Christine Tassan et les Imposteures: de Montmartre à Prévost

Jean-Pierre Tremblay, Le Sentier, Saint-Hippolyte, mai 2019

Le quatuor à cordes Christine Tassan et les Imposteures a livré une prestation sans faille aux spectateurs de la salle Saint-François-Xavier de Prévost, le 6 avril. Le groupe a présenté son dernier album Entre Félix et Django, un amalgame entre l’univers de notre trésor national, Félix Leclerc, et celui d’un grand du jazz manouche, Django Reinhardt.

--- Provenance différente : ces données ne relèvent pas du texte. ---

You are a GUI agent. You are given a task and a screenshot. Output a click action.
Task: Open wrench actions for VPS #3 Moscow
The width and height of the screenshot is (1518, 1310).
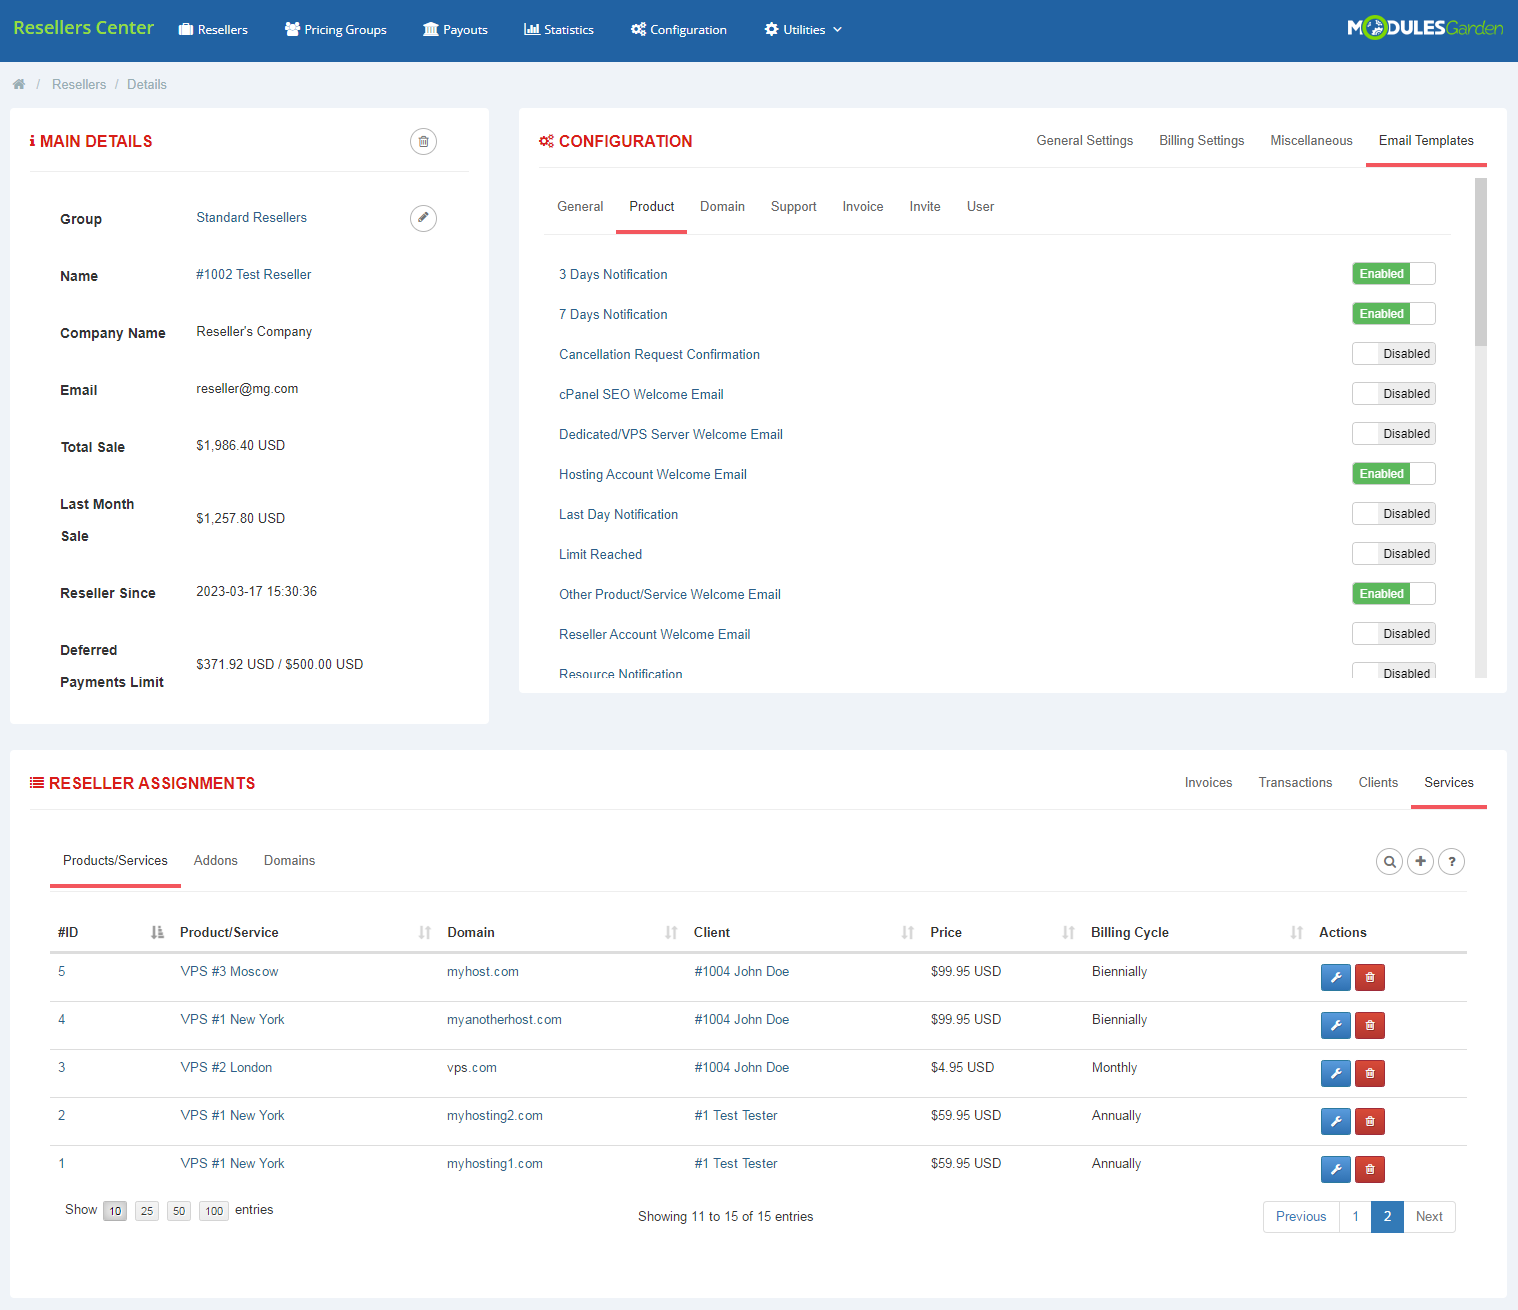click(1335, 977)
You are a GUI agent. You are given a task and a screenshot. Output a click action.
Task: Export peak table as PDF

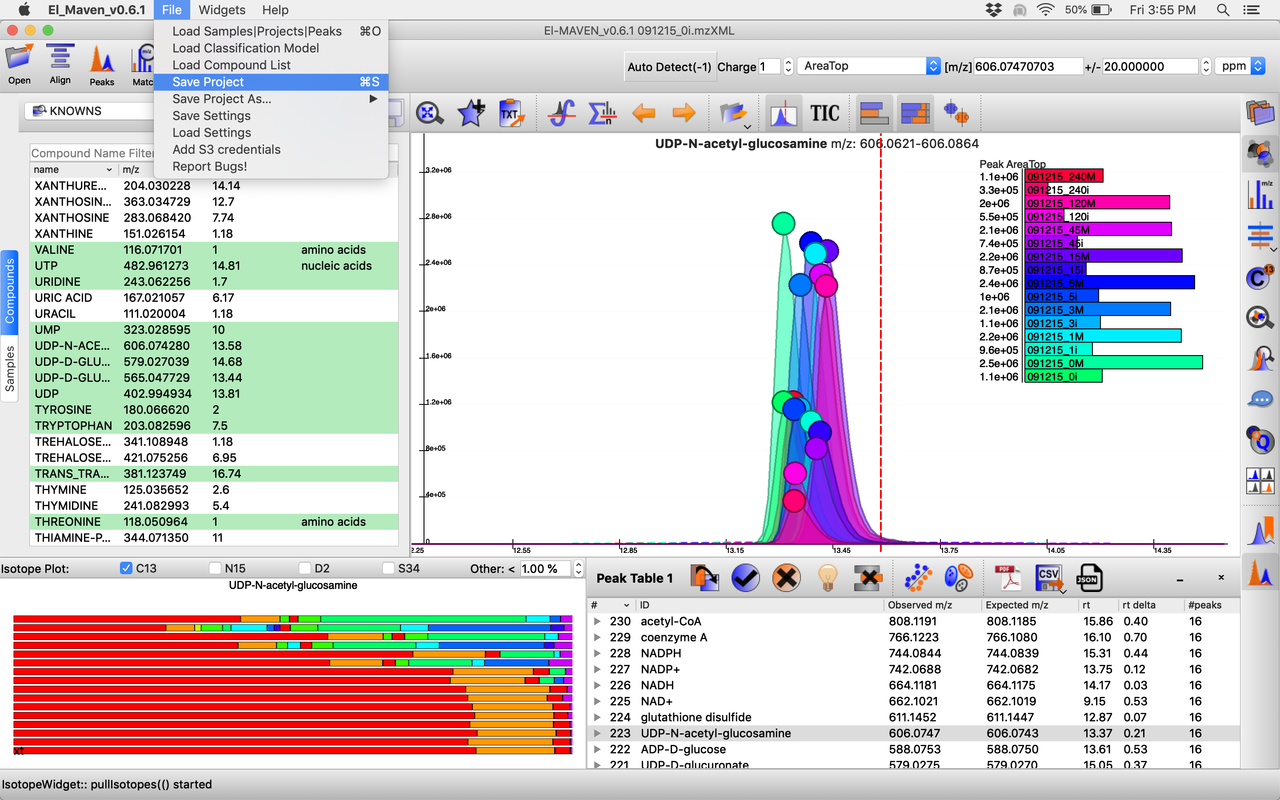[x=1007, y=577]
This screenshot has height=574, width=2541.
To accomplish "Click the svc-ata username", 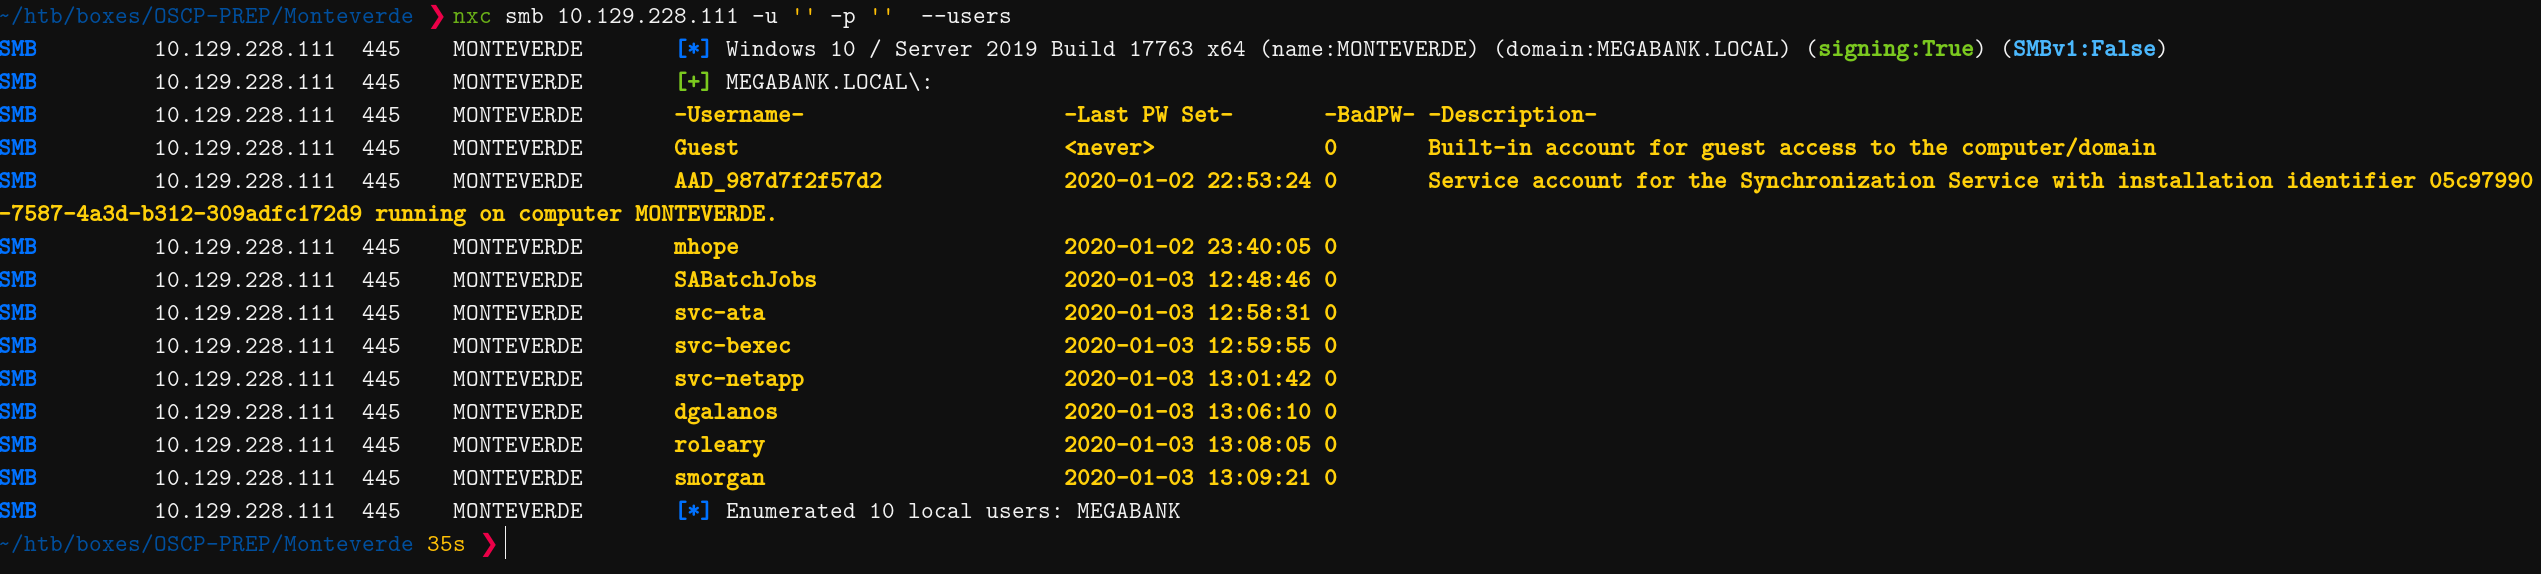I will [719, 313].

Début des années 50. Félix Leclerc, pratiquement inconnu au Québec, s’installe à Montmartre où il conquiert le public français, une chanson à la fois. Un soir, il n’arrive pas à dormir puisqu’un voisin de palier joue de la guitare. Notre poète aurait alors dit à sa femme, Andrée Viens : « chérie, je n’arrive pas à dormir à cause de la musique jouée par le voisin. Et il est rudement bon… Allons le rejoindre! » Ce voisin n’était nul autre que Django Reinhardt. Ce dialogue « inventé » est inspiré d’une rencontre, bien réelle, devenue le point de départ de l’album Entre Félix et Django, récipiendaire 2017 du prix Opus Album Jazz de l’année.

 

Un retour à Prévost

Il s’agissait de la seconde invitation de Diffusion Amal’Gamme aux musiciennes montréalaises. Le groupe était venu y présenter C’est l’heure de l’apéro, à l’automne 2014. Dès les premières notes du classique Le p’tit bonheur, la complicité des membres du groupe est évidente. Regards de connivence et sourires communicatifs sont échangés entre les membres du groupe et avec le public.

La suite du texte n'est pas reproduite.